Collected data —
□ □ □ □ □ □ □

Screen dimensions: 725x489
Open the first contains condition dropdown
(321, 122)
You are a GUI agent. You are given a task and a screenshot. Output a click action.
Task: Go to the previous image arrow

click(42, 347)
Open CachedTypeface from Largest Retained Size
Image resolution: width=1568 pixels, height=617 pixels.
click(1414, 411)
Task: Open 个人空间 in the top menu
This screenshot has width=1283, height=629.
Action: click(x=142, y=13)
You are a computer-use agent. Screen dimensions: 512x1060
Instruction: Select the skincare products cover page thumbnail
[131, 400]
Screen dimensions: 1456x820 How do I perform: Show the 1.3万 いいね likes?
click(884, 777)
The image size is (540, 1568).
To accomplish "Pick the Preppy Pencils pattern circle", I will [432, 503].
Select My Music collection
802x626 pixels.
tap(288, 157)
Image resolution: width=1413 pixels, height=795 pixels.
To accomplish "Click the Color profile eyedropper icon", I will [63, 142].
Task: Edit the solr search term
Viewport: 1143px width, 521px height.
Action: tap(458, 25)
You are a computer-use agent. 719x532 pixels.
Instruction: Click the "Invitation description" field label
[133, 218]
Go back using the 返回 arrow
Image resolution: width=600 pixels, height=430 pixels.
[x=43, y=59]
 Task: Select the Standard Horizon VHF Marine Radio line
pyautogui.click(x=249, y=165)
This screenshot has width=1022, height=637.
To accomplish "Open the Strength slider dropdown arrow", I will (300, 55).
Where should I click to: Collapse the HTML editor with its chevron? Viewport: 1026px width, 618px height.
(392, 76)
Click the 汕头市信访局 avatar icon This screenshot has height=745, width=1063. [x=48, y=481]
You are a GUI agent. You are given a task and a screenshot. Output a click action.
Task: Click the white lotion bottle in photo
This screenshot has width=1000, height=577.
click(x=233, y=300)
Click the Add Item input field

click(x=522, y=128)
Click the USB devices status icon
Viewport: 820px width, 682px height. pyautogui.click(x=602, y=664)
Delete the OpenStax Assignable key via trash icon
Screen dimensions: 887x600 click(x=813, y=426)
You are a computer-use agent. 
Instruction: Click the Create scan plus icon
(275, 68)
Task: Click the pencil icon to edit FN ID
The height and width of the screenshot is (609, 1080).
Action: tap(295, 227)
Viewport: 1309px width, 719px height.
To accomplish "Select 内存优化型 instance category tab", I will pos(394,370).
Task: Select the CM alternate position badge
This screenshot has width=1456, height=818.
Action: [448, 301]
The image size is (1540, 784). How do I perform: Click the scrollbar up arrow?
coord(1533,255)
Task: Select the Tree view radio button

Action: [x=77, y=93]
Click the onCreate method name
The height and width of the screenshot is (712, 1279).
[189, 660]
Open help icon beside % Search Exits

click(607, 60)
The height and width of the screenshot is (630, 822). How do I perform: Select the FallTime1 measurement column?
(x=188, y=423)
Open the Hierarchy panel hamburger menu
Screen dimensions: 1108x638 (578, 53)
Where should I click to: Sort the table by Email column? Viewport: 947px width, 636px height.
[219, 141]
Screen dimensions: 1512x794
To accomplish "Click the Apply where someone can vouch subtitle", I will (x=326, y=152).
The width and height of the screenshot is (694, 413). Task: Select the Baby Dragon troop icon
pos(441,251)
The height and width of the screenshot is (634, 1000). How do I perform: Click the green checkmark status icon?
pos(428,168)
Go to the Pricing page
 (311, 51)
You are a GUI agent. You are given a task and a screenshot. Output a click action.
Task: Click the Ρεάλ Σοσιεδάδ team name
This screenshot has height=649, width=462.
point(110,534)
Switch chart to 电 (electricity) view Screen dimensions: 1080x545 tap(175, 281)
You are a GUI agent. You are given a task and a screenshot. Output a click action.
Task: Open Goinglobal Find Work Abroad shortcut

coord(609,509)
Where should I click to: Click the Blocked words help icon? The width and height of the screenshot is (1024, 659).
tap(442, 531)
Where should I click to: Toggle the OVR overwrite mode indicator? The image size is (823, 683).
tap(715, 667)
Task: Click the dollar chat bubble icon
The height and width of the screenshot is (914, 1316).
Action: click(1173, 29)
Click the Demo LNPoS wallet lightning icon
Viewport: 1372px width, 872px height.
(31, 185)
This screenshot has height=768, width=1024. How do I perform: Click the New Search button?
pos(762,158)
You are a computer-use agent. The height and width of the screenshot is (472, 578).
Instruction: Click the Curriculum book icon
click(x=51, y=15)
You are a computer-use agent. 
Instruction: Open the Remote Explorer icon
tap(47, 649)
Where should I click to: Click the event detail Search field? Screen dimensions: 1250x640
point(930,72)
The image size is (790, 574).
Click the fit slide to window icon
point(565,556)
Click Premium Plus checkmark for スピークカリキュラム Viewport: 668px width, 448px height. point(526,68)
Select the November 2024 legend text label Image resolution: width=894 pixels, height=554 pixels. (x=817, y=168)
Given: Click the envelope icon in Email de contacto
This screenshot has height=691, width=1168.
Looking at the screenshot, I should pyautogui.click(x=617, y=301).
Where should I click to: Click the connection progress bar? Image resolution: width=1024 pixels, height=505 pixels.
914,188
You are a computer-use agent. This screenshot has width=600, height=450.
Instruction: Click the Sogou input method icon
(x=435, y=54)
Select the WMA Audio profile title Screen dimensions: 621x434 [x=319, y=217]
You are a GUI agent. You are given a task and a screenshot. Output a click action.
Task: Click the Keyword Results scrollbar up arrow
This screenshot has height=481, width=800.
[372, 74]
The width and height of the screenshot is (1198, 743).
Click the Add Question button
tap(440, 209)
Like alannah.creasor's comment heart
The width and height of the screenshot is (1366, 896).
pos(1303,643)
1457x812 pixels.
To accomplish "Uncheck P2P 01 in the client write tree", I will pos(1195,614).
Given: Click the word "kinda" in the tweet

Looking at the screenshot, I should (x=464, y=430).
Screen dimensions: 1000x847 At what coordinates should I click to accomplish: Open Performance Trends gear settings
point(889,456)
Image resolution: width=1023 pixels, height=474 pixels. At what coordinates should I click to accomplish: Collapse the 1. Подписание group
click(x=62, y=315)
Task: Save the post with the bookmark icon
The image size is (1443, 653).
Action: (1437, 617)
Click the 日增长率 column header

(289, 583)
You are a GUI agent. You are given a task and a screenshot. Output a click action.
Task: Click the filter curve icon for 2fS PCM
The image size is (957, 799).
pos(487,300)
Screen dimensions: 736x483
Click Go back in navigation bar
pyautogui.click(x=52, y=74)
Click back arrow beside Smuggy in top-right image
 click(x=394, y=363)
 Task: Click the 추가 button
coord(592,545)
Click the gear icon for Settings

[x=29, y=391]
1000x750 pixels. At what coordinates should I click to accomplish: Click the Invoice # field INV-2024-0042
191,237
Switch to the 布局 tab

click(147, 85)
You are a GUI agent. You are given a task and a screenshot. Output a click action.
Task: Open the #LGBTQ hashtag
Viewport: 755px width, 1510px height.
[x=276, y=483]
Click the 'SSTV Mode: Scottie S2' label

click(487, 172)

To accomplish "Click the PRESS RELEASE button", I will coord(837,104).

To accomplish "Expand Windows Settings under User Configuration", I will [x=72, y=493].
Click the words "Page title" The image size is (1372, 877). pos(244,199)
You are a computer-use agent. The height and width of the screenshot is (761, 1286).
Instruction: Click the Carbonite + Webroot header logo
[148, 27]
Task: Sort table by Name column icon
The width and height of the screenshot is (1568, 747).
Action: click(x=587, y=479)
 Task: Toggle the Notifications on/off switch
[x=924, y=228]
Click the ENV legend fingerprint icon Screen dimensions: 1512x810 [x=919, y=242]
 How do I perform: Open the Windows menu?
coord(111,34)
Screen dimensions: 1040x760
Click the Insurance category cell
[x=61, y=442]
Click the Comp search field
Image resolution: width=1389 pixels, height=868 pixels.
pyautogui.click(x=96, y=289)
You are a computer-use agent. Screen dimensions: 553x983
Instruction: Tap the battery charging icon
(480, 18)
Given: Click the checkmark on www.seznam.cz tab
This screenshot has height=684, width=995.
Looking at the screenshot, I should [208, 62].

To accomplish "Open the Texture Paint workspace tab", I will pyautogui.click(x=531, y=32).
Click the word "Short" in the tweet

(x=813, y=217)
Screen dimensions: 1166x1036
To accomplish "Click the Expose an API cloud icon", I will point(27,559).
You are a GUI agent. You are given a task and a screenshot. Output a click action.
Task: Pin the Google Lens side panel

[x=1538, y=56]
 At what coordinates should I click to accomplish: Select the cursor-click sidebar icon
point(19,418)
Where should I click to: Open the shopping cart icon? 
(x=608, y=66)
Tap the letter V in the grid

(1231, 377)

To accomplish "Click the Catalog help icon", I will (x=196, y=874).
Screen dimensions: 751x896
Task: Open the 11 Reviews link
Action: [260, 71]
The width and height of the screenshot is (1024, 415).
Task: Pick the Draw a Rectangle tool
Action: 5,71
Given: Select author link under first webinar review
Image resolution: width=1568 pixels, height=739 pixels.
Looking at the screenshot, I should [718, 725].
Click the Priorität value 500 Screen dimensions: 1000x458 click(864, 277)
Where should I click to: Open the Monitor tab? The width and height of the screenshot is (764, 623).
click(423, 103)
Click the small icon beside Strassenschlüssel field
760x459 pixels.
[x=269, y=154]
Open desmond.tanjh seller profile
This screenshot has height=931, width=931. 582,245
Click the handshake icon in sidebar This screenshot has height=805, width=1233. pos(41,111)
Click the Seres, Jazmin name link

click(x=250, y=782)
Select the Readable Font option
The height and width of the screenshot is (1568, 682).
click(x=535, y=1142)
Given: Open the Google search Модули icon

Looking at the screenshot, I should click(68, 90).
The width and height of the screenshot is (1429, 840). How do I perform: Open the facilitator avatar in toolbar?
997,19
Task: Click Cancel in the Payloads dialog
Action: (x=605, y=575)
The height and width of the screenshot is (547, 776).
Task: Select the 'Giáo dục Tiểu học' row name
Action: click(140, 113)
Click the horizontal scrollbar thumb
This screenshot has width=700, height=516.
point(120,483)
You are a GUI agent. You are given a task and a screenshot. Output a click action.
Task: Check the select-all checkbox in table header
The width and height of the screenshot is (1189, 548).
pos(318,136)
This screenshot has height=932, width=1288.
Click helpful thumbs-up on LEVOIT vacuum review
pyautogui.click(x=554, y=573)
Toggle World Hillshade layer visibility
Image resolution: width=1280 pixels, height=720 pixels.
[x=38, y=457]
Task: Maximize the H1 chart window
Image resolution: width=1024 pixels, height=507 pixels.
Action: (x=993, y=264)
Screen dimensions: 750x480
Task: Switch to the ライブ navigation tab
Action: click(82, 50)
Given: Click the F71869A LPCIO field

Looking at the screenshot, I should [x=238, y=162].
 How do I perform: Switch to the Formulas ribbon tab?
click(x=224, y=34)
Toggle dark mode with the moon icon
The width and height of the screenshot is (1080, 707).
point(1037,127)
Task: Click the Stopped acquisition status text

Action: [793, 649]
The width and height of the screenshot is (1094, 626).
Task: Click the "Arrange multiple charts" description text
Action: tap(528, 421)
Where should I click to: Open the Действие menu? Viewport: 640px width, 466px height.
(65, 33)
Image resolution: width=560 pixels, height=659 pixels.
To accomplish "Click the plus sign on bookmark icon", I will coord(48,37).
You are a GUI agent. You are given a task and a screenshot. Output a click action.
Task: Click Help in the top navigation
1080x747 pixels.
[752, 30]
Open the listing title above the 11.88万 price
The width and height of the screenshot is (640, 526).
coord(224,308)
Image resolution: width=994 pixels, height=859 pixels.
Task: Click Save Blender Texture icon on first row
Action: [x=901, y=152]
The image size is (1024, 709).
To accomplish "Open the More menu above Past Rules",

□ □ □ □ □ □ □

Problem details —
Copy whichever lines of the records above contain the word "computer".

Written solution —
You are a computer-use agent. Screen dimensions: 512x1060
You are a computer-use agent. 719x532 pixels.
You are a computer-use agent. 
You are a computer-use agent. The height and width of the screenshot is (472, 578).
You are a computer-use agent. 
You are a computer-use agent. This screenshot has width=600, height=450.
You are a computer-use agent. The height and width of the screenshot is (761, 1286).
You are a computer-use agent. Screen dimensions: 553x983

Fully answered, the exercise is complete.